In Object-Oriented Programming, we are frequently told that encapsulation protects our data and that private variables are inherently safe. It sounds comforting, making it feel like the language is actively guarding your object.

While that might hold true in managed languages like Java or C#, C++ operates on an entirely different philosophy: it will not stop you from causing damage. If you break it, the responsibility falls entirely on you.

The harsh reality? In C++, private is not a runtime security guard. It is merely a compile-time suggestion. It means you aren't allowed to access the variable politely through the source code. It absolutely does not prevent the underlying memory from being violently taken over.

Once the program is running, memory is just memory. The compiler complains, but the CPU? The CPU doesn't care about your feelings.

Breaking the Abstraction: A Systems Programmer's Playground

Consider this simple class:

#include <iostream>
using namespace std;

class Secret {
private:
    int x = 10;

public:
    void print() {
        cout << "x = " << x << endl;
    }
};

By all standard rules, writing obj.x = 100; throws a strict compilation error. You feel safe. But let's see what happens when a systems programmer decides the compiler is just offering a friendly piece of advice:

int main() {
    Secret obj;
    obj.print(); // Output: x = 10

    // Breaking encapsulation
    int* ptr = (int*)&obj;
    *ptr = 999;

    obj.print(); // Output: x = 999
}

What just happened? Because an object in C++ is just a contiguous block of memory, the compiler maps the Secret object directly to an integer layout. When we cast the address of the object to an int*, we are explicitly telling the compiler: "Treat this entire object as a pointer to an integer."

There are no checks. No runtime exceptions. We write 999 directly over the memory where x resides. Encapsulation vanishes instantly.

(Technical Note: While this visually proves the concept, interpreting memory through an incompatible pointer type violates C++ Strict Aliasing Rules and officially invokes Undefined Behavior. A modern production codebase would use std::memcpy or C++20's std::bit_cast for safe type-punning—but the core vulnerability to offset manipulation remains exactly the same.)

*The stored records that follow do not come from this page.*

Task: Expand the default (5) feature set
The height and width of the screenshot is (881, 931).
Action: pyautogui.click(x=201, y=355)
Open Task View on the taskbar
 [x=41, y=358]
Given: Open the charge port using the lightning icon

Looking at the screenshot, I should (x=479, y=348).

Walking Memory Without Permission

The previous example works flawlessly because there is a single data member, no memory padding, and a highly predictable layout. But the same principles apply when dealing with more complex scenarios. You can literally walk through object memory like an array:

Multiple Variables via Offset Guessing

class Secret {
private:
    int a = 1;
    int b = 2;
    int c = 3;

public:
    void print() {
        cout << a << " " << b << " " << c << endl;
    }
};

int main() {
    Secret obj;
    int* ptr = (int*)&obj;

    // Modifying 'b' by moving one integer offset forward
    ptr[1] = 999; 

    obj.print(); // Output: 1 999 3
}

Padding and Alignment Complications

Memory layouts aren't always straightforward. When you mix data types, compilers inject padding to align memory for hardware efficiency.

class Secret {
private:
    char a = 'A';
    int x = 10;
};

In this case, a char takes 1 byte, but the compiler adds 3 bytes of padding before the int to ensure optimal alignment. To modify x, your pointer logic must explicitly account for this 4-byte total offset: int* x_ptr = (int*)(ptr + 4);.

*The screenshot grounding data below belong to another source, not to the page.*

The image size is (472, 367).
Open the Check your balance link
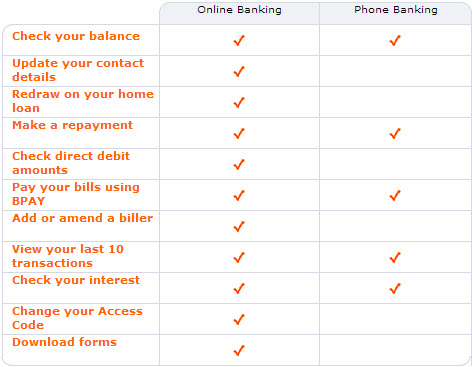point(76,36)
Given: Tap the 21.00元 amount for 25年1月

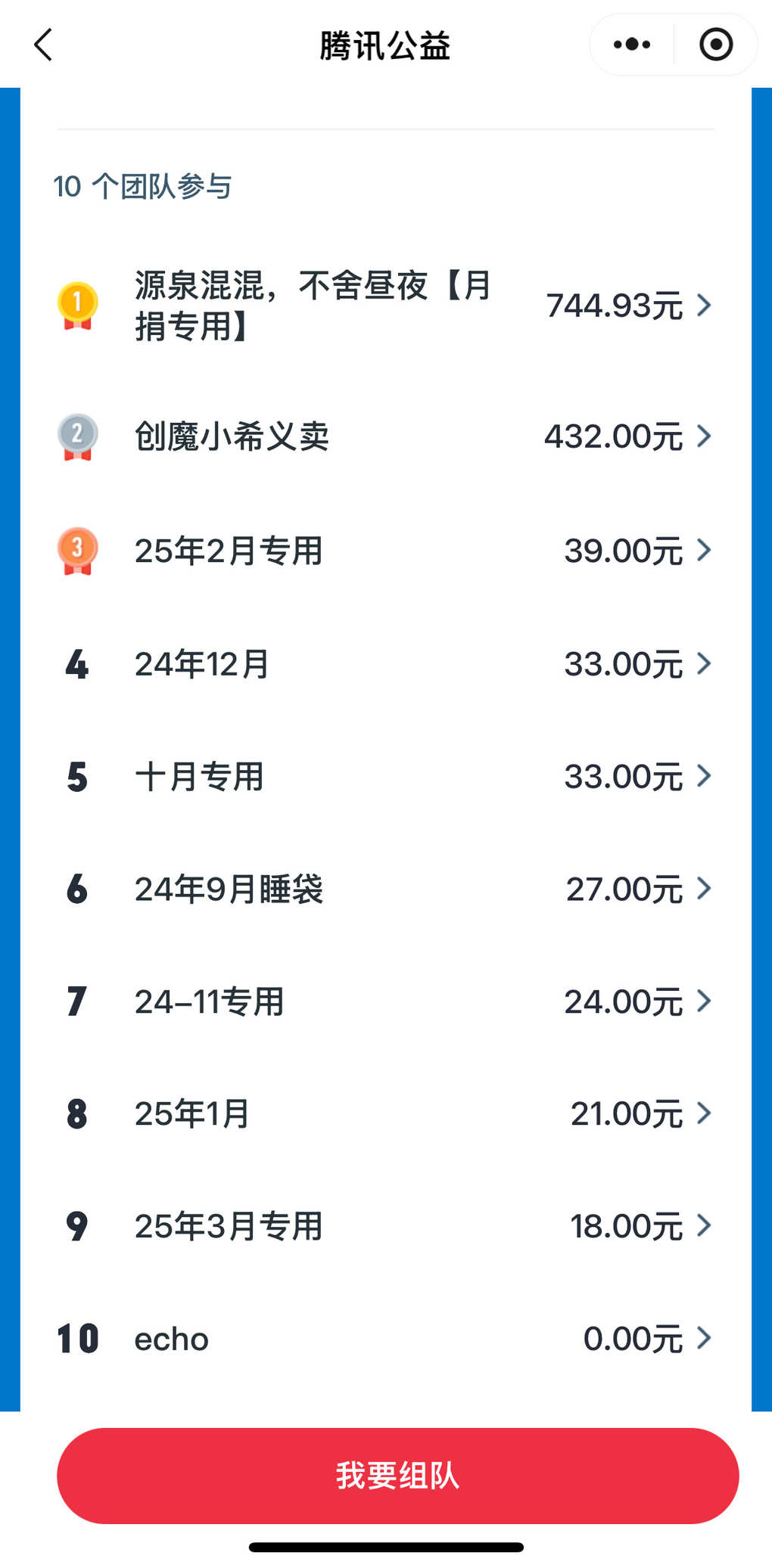Looking at the screenshot, I should [x=627, y=1114].
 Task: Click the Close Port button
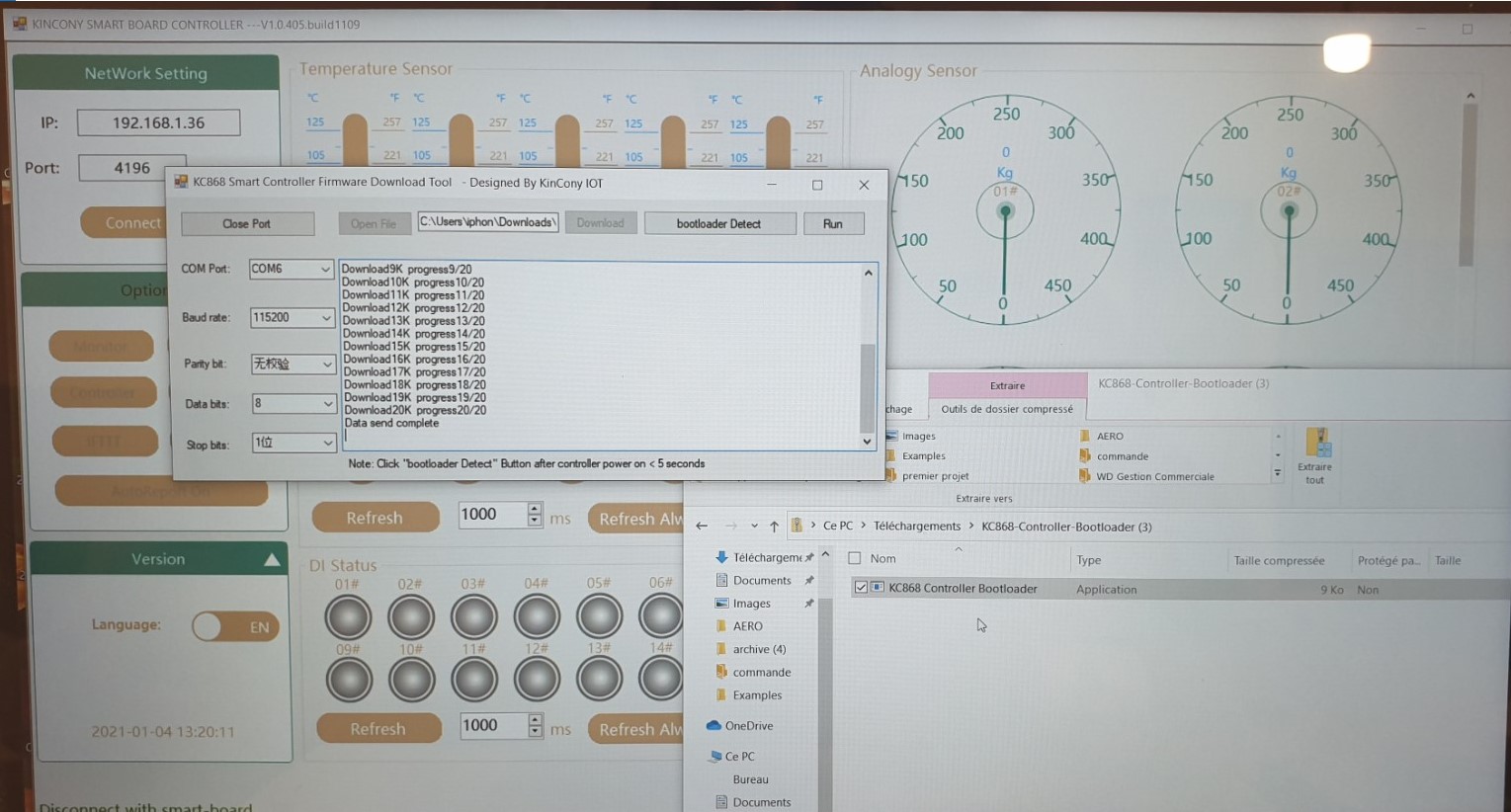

Using reinterpret_cast or memcpy

If raw C-style casts feel messy, modern C++ offers more explicit variants, or you can leverage raw block copying. Both achieve the exact same dangerous outcome:

// Method A: Modern C++ cast
int* ptr = reinterpret_cast<int*>(&obj);
ptr[0] = 500;

// Method B: Raw memory block copying
int val = 777;
memcpy(&obj, &val, sizeof(int));

            The Reality Check

            Relying on offset guessing is formally considered Undefined Behavior (UB). It is compiler-dependent, heavily
            reliant on the host architecture, and absolutely not meant for production code. However, utilizing these
            techniques in isolated experiments reveals the unvarnished reality of how C++ functions internally.
        

When Scope Increases: From Guessing to Calculation

It's easy to manually count bytes for a class with three variables. But what happens when your codebase spans millions of lines, abstractions are nested recursively, multiple inheritance is involved, and virtual tables enter the chat?

You can no longer just "guess" offsets. You have to transition from estimating to calculating. C++ memory layouts are not randomized; they strictly obey Application Binary Interfaces (like the Itanium C++ ABI). Because they follow rigid, deterministic rules, memory can always be mapped—and conquered.

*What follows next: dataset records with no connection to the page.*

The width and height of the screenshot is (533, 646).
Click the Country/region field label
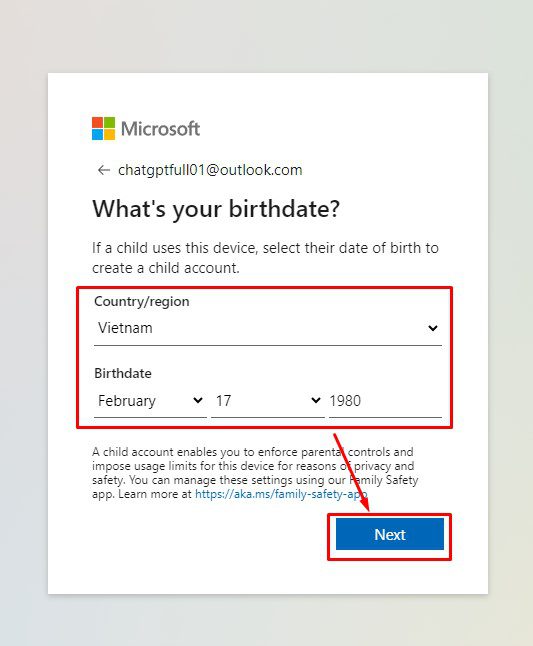pyautogui.click(x=142, y=301)
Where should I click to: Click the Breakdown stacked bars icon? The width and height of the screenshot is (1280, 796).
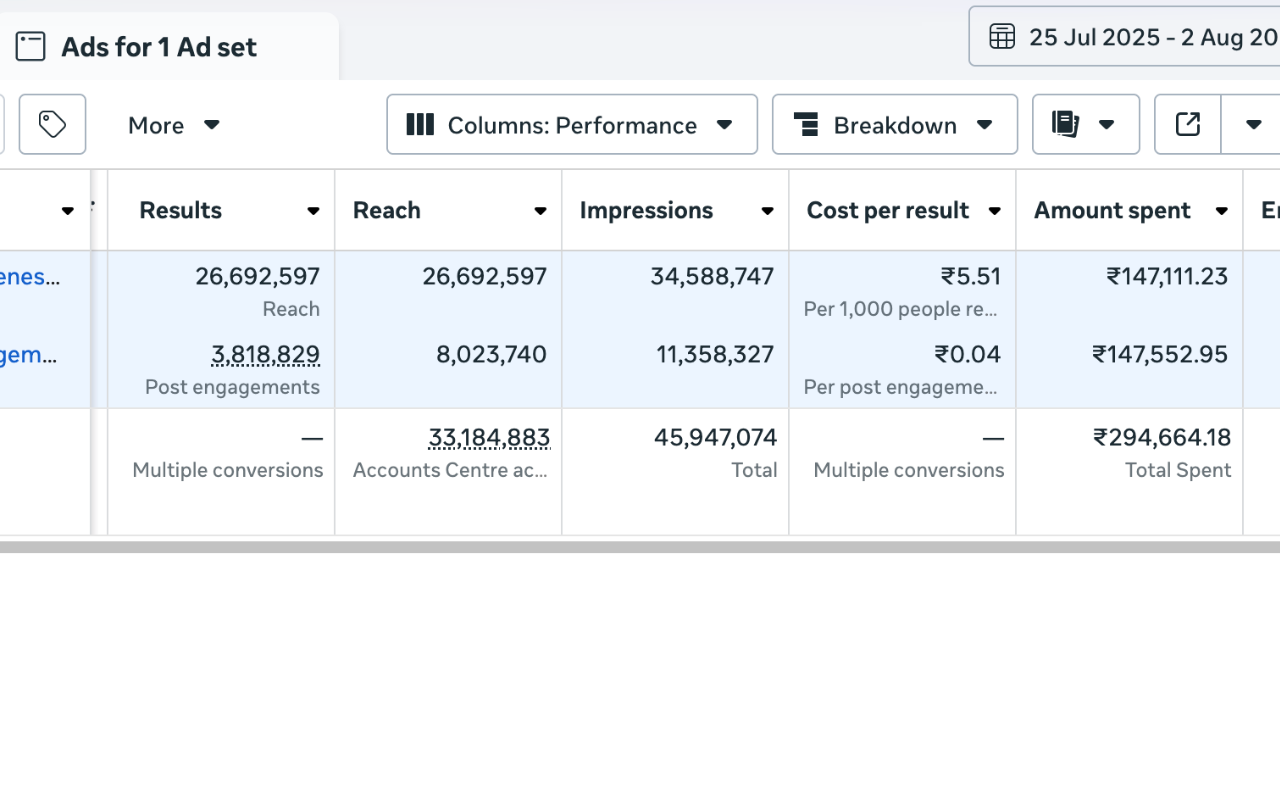[806, 125]
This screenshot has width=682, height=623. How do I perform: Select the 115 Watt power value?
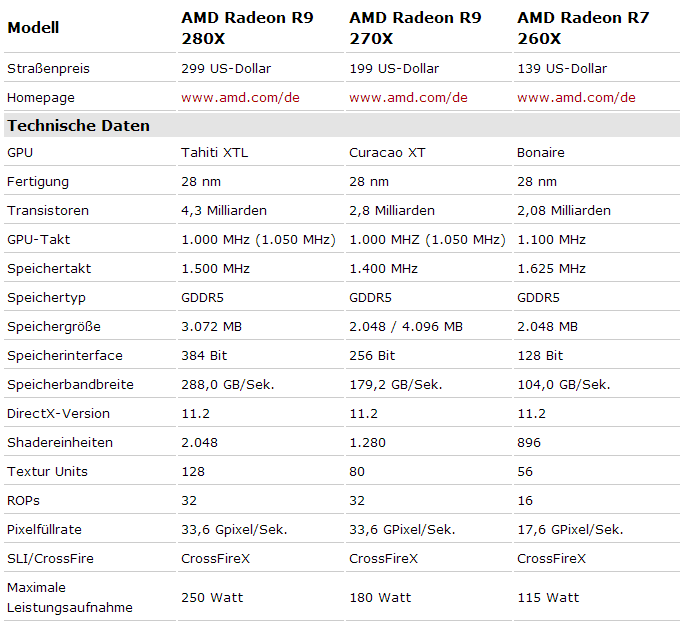click(548, 597)
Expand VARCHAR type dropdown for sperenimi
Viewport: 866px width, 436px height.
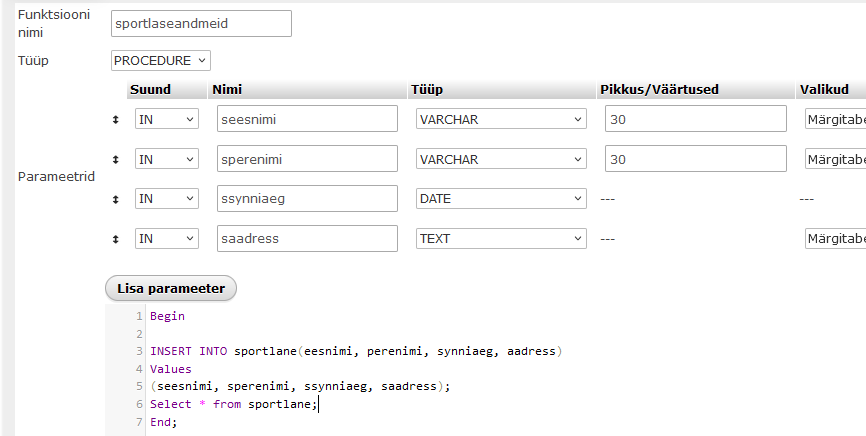pos(501,159)
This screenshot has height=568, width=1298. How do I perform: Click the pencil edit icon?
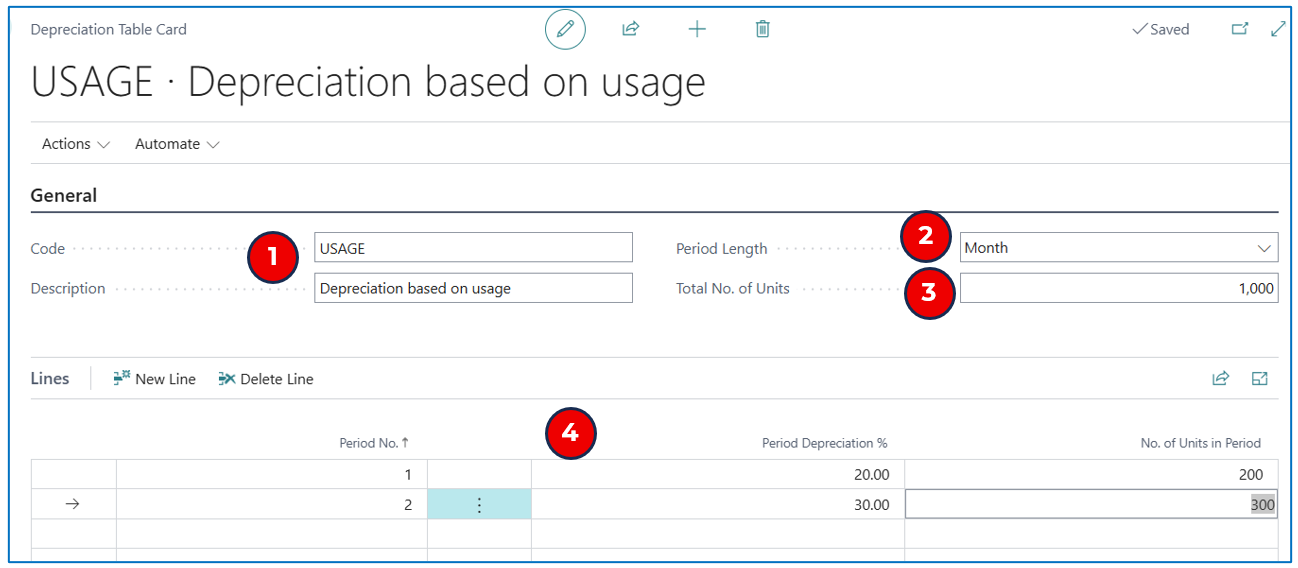565,30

Systems engineers analyze complex classes through structural introspection. Let's look at a complex class:

class ComplexSecret {
private:
    char a = 'Z';
    double b = 3.14;
    int target = 42;
    float d = 1.5f;

public:
    void printTarget() {
        cout << "target = " << target << endl;
    }
};

You cannot easily "guess" the offset of target here because of the mixed data types, varying alignment requirements, and compiler-injected padding. But you can navigate it logically:

Method 1: Using std::offsetof

The standard library provides offsetof() for standard-layout types, allowing developers to programmatically extract the exact byte distance of a variable from the object's origin.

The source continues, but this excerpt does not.